• _Work to complete_: Output the records again verbatim.

──────────────────────────────

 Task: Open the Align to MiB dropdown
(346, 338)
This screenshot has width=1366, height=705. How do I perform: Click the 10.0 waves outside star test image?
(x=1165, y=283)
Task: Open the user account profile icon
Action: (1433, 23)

──────────────────────────────

• _Response area_:
 Task: Open the Align to MiB dropdown
(346, 338)
This screenshot has width=1366, height=705. How do I perform: Click the 10.0 waves outside star test image?
(x=1165, y=283)
Task: Open the user account profile icon
Action: (1433, 23)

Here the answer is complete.